Sunday, March 7, 2010

#120 USA...Thanks John!

The 20c stamp was from Manned flight bicentenary issued in 1983 showing Intrepid,which was a hydrogen gas balloon or aerostat built for use by the Union Army Balloon Corps for aerial reconnaissance purposes during the American Civil War. It was one of seven balloons constructed for the Balloon Corps and was one of the four larger balloons designed to make ascensions to higher elevations with a larger lift capacity for telegraph equipment and an operator. It was the balloon of choice for Chief Aeronaut Thaddeus Lowe overlooking the Battle of Fair Oaks.

The other two 39c stamps was from 2006 Super Hero issue depicting Hawkman and Batman respectively.

Hawkman is a fictional superhero that appears in comic books published by DC Comics. Created by writer Gardner Fox and artist Dennis Neville, the original Hawkman first appeared in Flash Comics #1, published by All-American Publications in 1940.

Several incarnations of Hawkman have appeared in DC Comics, all of them characterized by the use of archaic weaponry and by large, artificial wings, attached to a harness made from the special Nth metal that allows flight. Most incarnations of Hawkman work closely with a partner/romantic interest named Hawkgirl or Hawkwoman.

The Golden Age Hawkman was Carter Hall, an archeologist who was the reincarnation of an ancient Egyptian prince, Khufu. He and Hawkgirl used the same tools displayed in his museum to fight crime.

Like most Golden Age heroes, Hawkman disappeared from print after World War II. In the Silver Age, DC introduced new versions of several characters. The new Hawkman and Hawkgirl were police officers from the planet Thanagar who stayed on Earth to help human police forces, and the Justice League, deal with supervillains.

Since DC’s continuity was rewritten in the 1985 series Crisis on Infinite Earths, Hawkman’s history has become muddled with several new versions of the character appearing throughout the years, some associated with ancient Egypt and some with Thanagar. These versions of the character have starred in several series of various durations.

Batman is a fictional character, a comic book superhero co-created by artist Bob Kane and writer Bill Finger , appearing in publications by DC Comics. The character first appeared in Detective Comics #27 in May 1939.

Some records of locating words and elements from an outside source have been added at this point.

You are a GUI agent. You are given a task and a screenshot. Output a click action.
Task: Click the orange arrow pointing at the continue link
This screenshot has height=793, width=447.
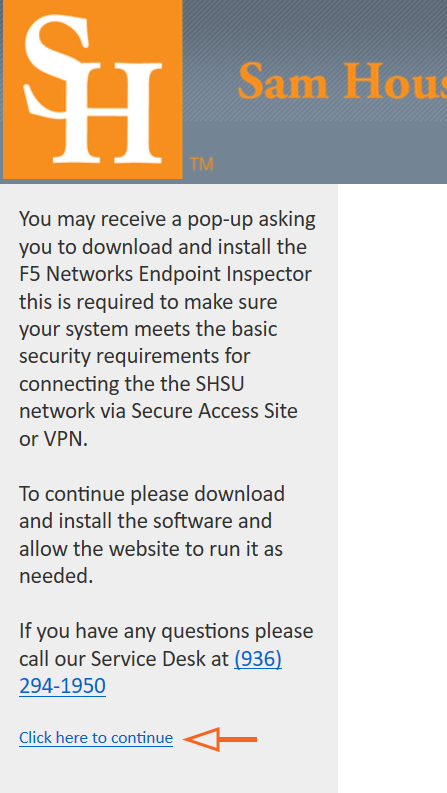click(x=220, y=739)
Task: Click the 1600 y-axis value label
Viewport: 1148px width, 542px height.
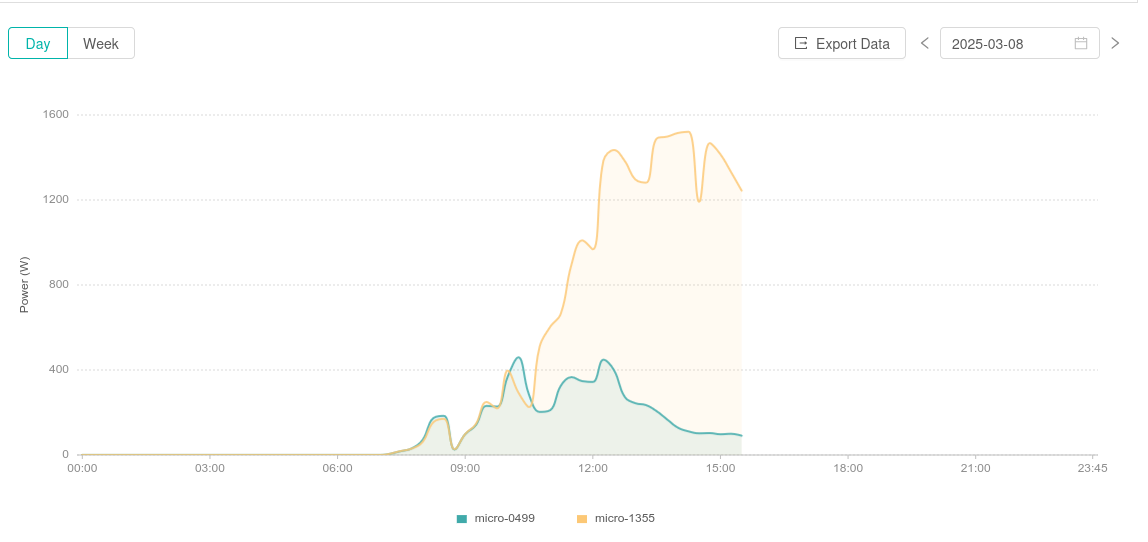Action: 56,115
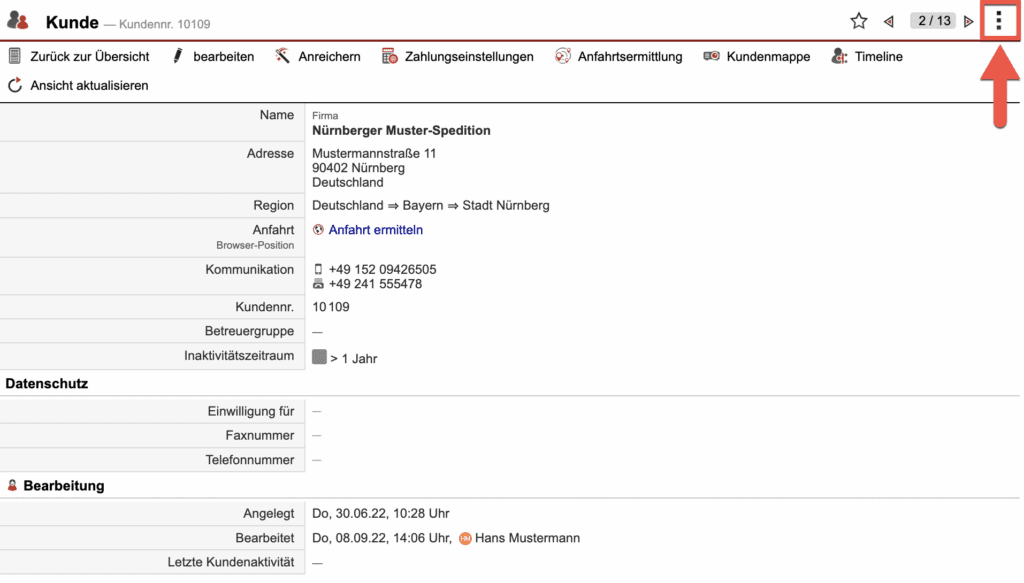This screenshot has width=1024, height=583.
Task: Open Zahlungseinstellungen via its toolbar icon
Action: coord(387,56)
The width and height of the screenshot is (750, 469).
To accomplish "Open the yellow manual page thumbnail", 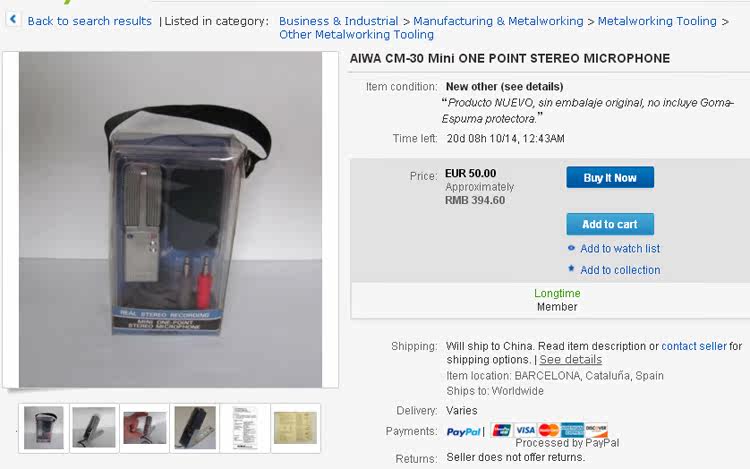I will tap(296, 428).
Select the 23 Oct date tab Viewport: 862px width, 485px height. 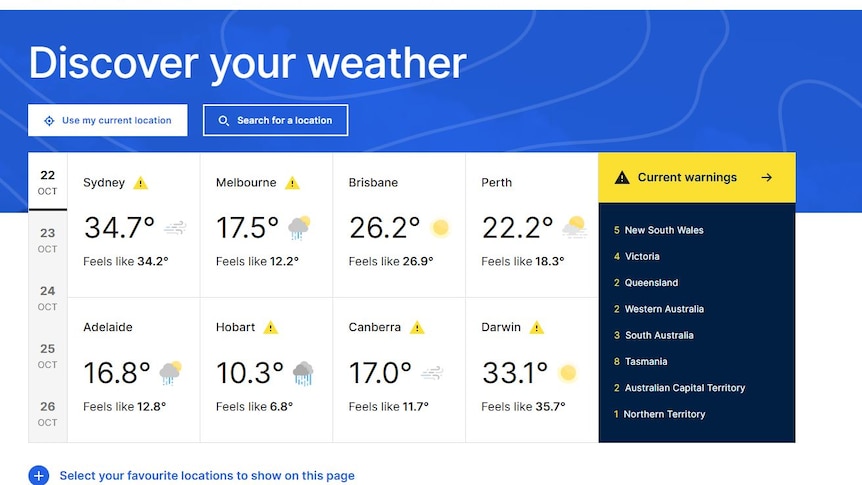coord(48,240)
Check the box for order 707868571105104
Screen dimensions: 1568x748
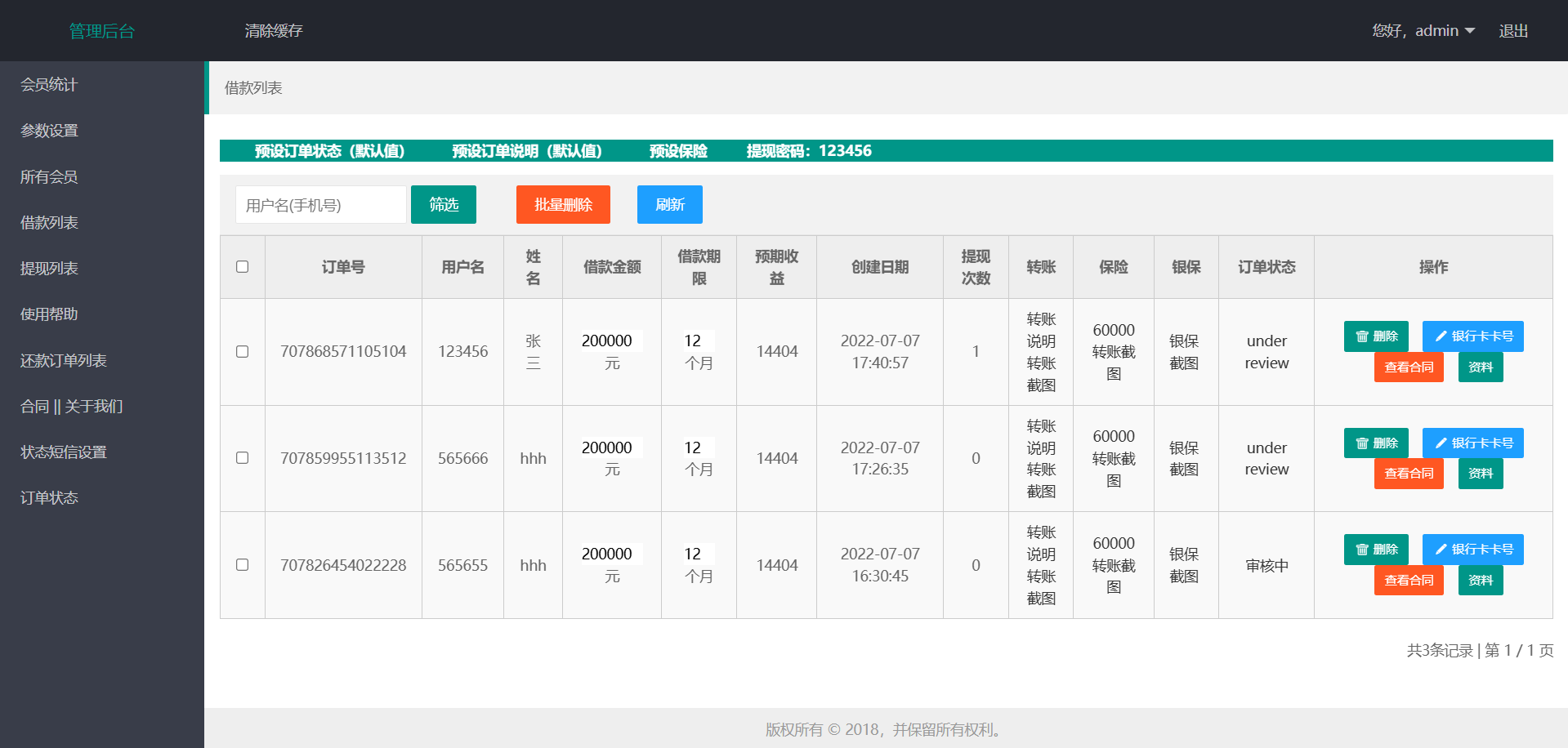click(242, 352)
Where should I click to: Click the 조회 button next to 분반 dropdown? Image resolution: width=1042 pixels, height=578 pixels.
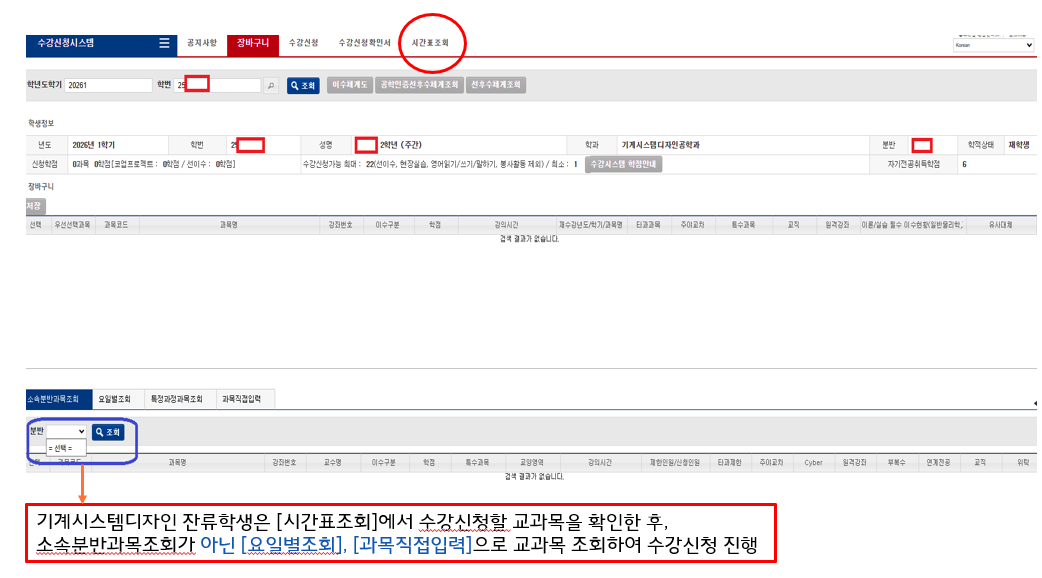pos(108,432)
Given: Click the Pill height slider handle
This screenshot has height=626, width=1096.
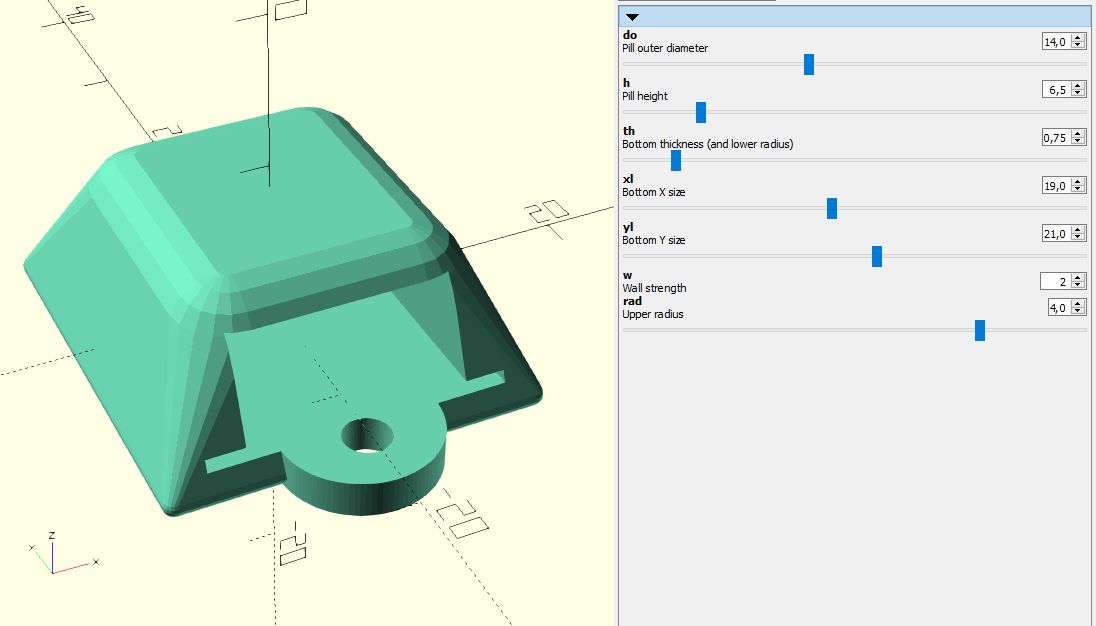Looking at the screenshot, I should tap(701, 112).
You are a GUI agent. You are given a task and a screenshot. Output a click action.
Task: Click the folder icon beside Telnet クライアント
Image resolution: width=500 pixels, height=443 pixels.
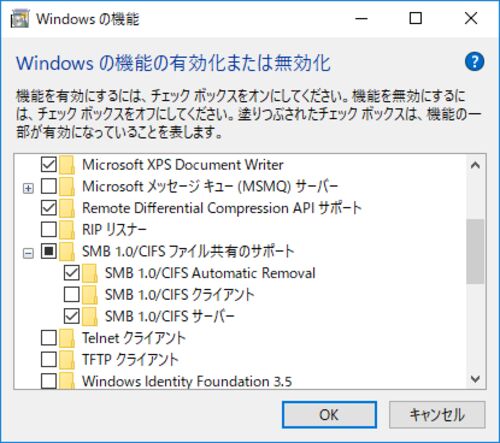(x=67, y=338)
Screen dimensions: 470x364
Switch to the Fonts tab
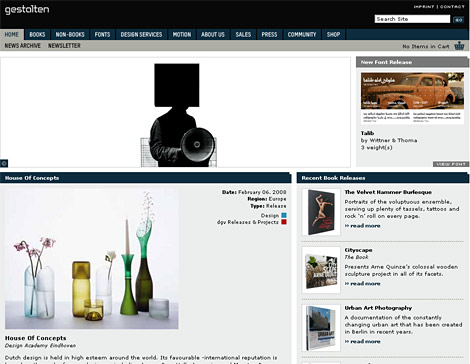[x=102, y=34]
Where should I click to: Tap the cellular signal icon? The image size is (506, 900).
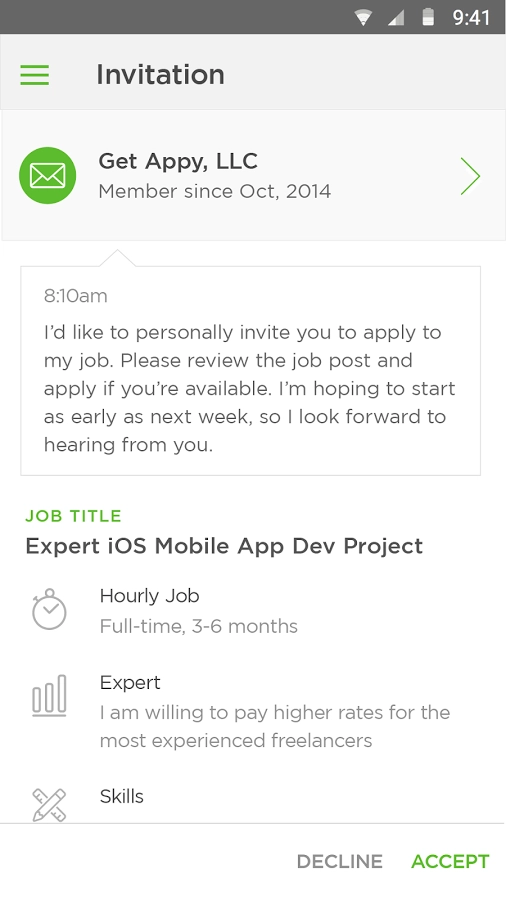point(396,17)
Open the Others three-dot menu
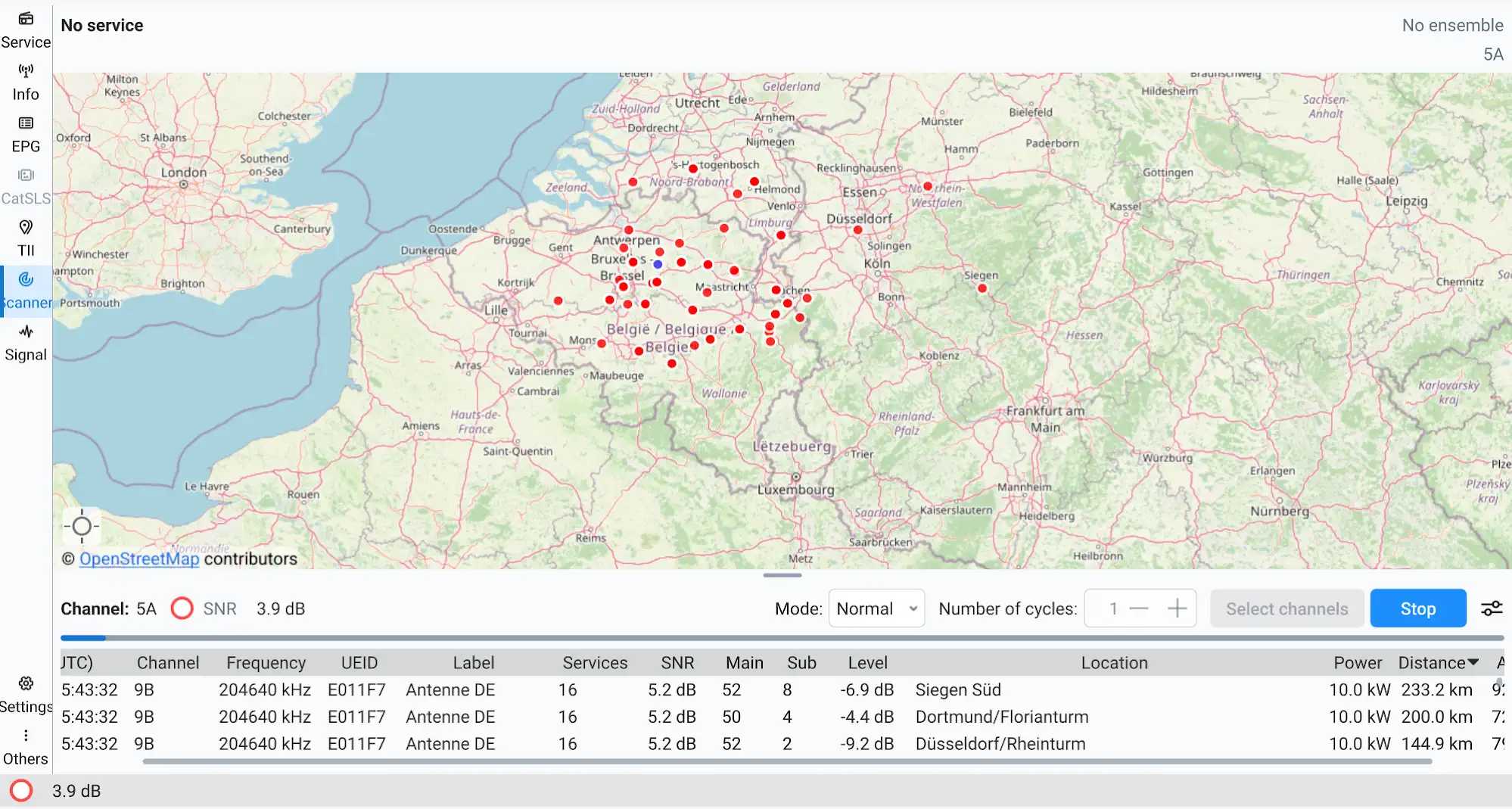This screenshot has width=1512, height=809. [26, 747]
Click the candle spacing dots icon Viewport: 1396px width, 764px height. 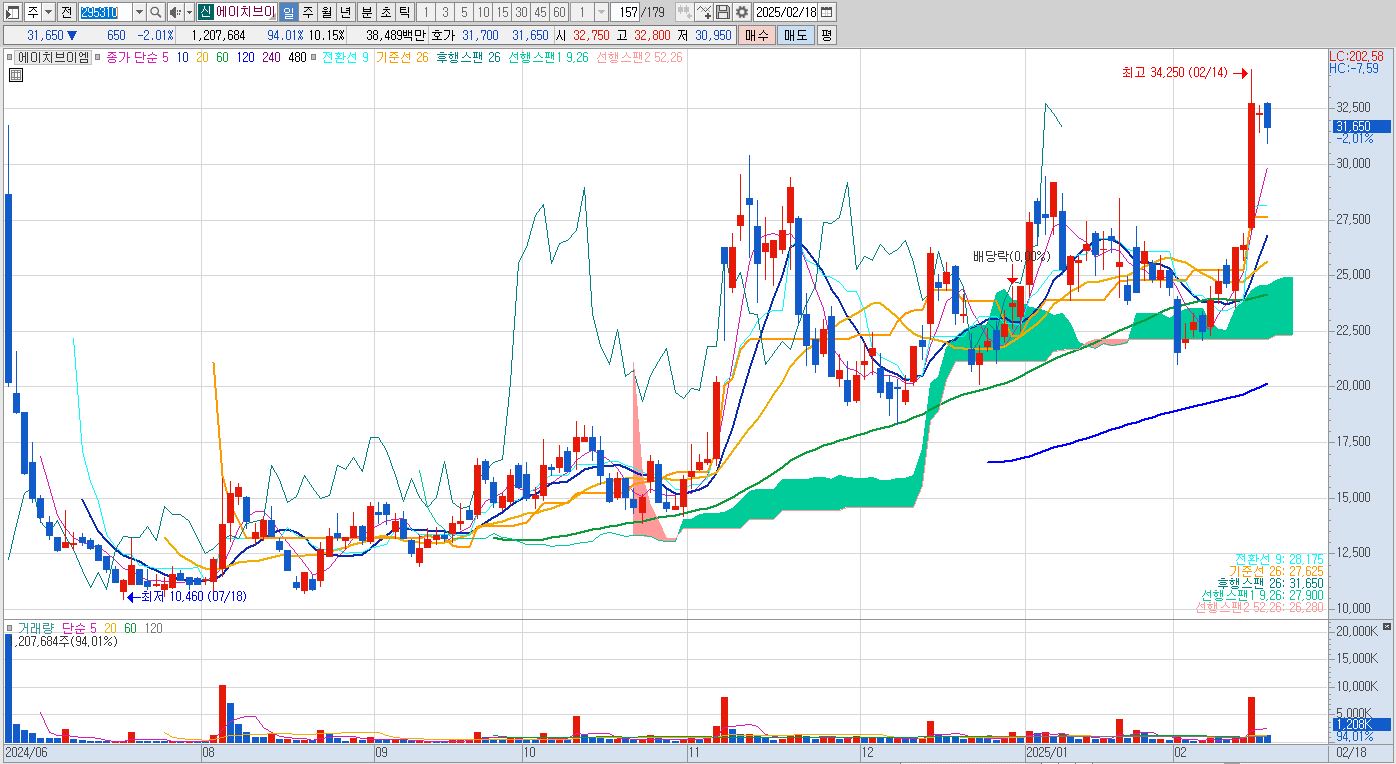tap(685, 12)
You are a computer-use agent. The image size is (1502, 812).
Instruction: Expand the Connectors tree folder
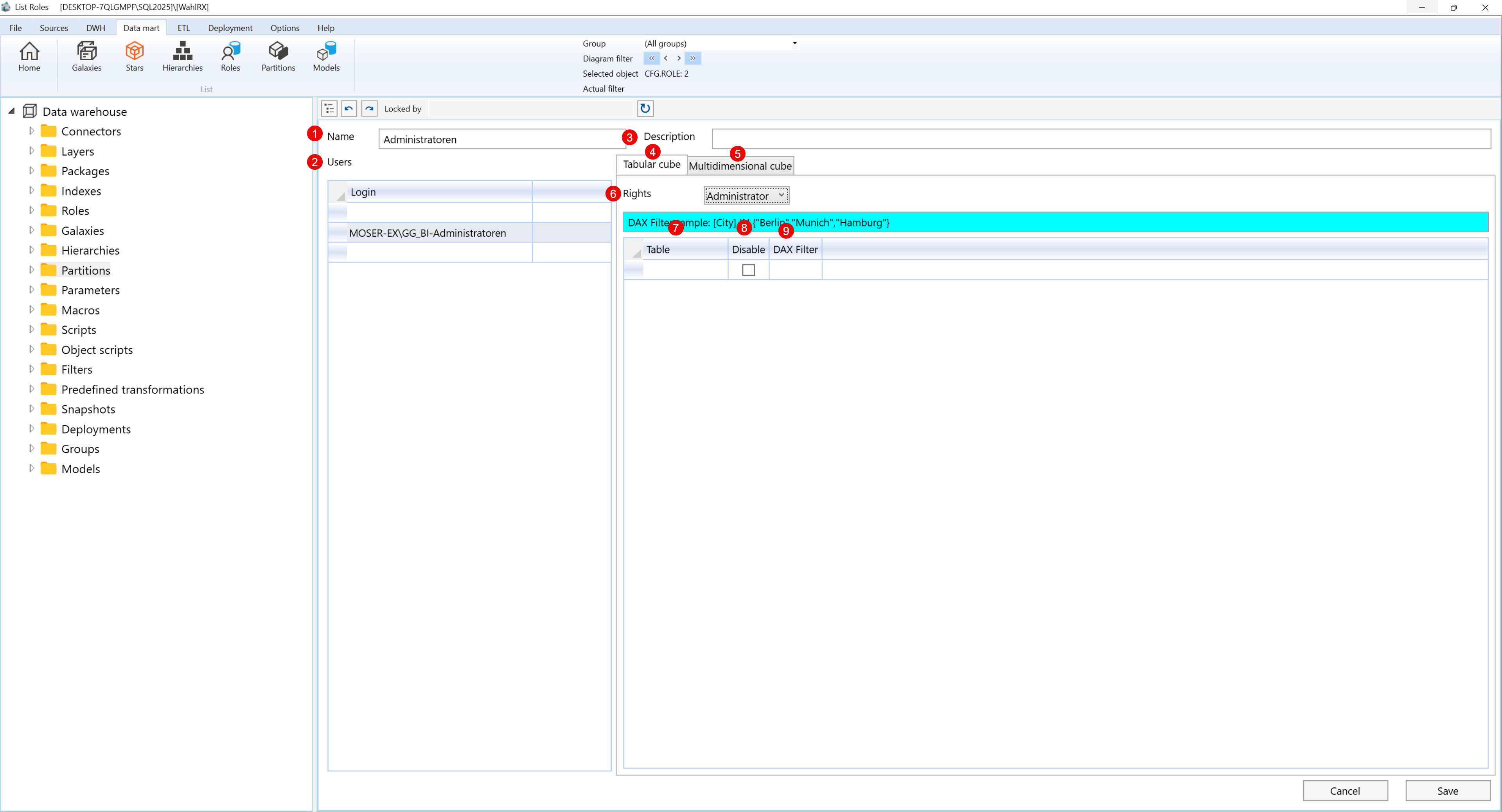click(31, 131)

In the original version of the story and the vast majority of subsequent retellings, Batman's secret identity is Bruce Wayne (named for the historical figures Robert the Bruce and "Mad" Anthony Wayne), a playboy, industrialist, and philanthropist. Having witnessed the murder of his parents as a child, he swore revenge on crime, an oath tempered with the greater ideal of justice. Bruce trains himself both physically and intellectually and dons a bat-themed costume in order to fight crime. Batman operates in the fictional American Gotham City, assisted by various supporting characters including his main sidekick Robin, his butler Alfred Pennyworth, the police commissioner Jim Gordon, and occasional assistance from the heroine Batgirl. He fights an assortment of villains influenced by the characters' roots in film and pulp magazines. Unlike most superheroes, he does not possess any superpowers; he makes use of intellect, detective skills, science and technology, wealth, physical prowess, and intimidation in his war on crime. In 2009, following Wayne's apparent death, the role of Batman has been taken up by his former ward and the first Robin, Dick Grayson.

Batman became a popular character soon after his introduction and gained his own comic book title, Batman, in 1940. As the decades wore on, differing interpretations of the character emerged. The late 1960s Batman television series used a camp aesthetic which continued to be associated with the character for years after the show ended. Various creators worked to return the character to his dark roots, culminating in the 1986 miniseries Batman: The Dark Knight Returns, by writer-artist Frank Miller, while the success of film director Tim Burton's 1989 film Batman helped to reignite popular interest in the character. A cultural icon, Batman has been licensed and adapted into a variety of media, from radio to television and film, and appears on a variety of merchandise sold all over the world.